Pay transparency has moved from a niche debate to a baseline expectation. A growing number of jurisdictions now require salary ranges on job postings, and even where the law is silent, candidates increasingly expect to see a number before they invest hours in your process. The question is no longer whether to be transparent, but how to do it well.
For decades, compensation was treated as a closely held secret, revealed only after a candidate had cleared several rounds. That model is collapsing. When ranges are posted publicly, the cost of an unexamined pay structure becomes visible to everyone — current employees included. Internal inequities that once stayed hidden are now one job posting away from being obvious.
Transparency does not create pay problems. It reveals the ones that were always there.
Posting a range is the easy part. Posting an honest range is harder. A band that spans from forty thousand to four hundred thousand technically complies with the law while telling the candidate nothing. Credible employers publish tight, defensible ranges and are prepared to explain where a given offer falls and why.
That preparation forces a healthy discipline. It means defining the bands for each role, mapping current employees against them, and resolving the gaps before a candidate or a reporter does it for you. Companies that treat transparency as a compliance chore tend to scramble; those that treat it as a structural upgrade come out stronger.
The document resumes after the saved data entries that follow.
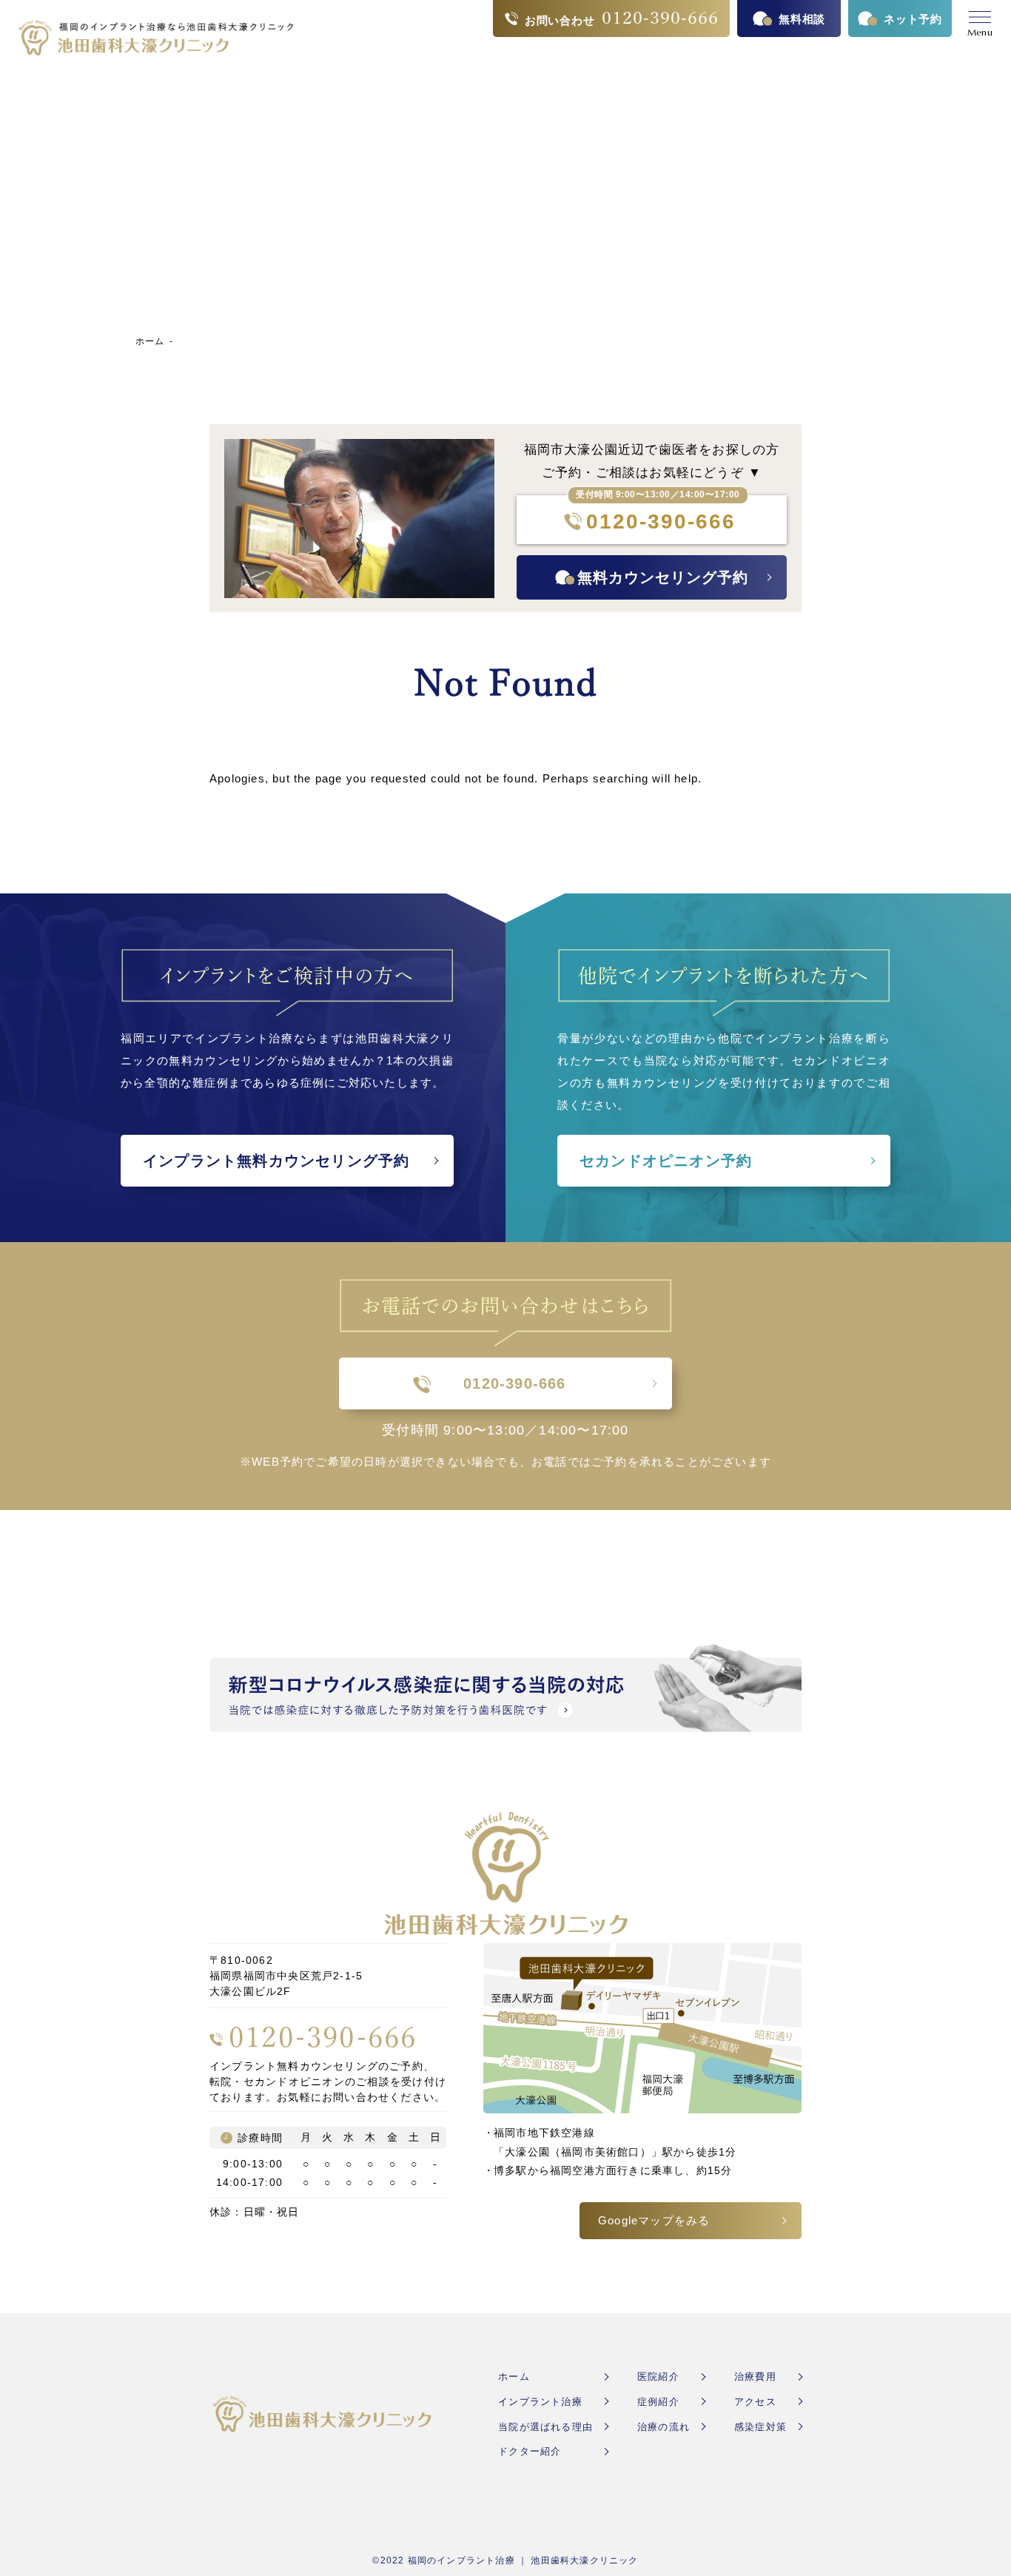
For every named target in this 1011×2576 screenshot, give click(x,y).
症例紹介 (658, 2401)
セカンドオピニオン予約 (666, 1161)
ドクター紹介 (529, 2451)
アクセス (755, 2401)
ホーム (150, 341)
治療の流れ (663, 2426)
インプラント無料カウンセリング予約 (276, 1161)
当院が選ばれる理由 (545, 2426)
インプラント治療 (540, 2401)
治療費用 (755, 2376)
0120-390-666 (656, 521)
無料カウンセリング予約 (662, 577)
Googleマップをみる (654, 2220)
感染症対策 (760, 2426)
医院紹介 (658, 2376)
Transparency is not purely a burden. Clear ranges filter out mismatched applicants early, shortening the funnel and saving everyone time. They build trust with candidates who are tired of opaque processes. And they give your recruiters a far easier conversation, because the hardest number has already been said out loud.
Internally, transparency tends to improve retention. Employees who understand how pay is determined — and who can see that the system is fair — are less likely to assume the grass is greener elsewhere. The discomfort of the initial audit is real, but it is a one-time cost that pays down a recurring liability.
Begin by auditing what you actually pay, role by role, and comparing it against current market data rather than last year’s budget assumptions. Define your bands, document the logic, and train managers to discuss pay without defensiveness. Then post ranges you would be comfortable defending to your whole team, because in an era of transparency, you eventually will.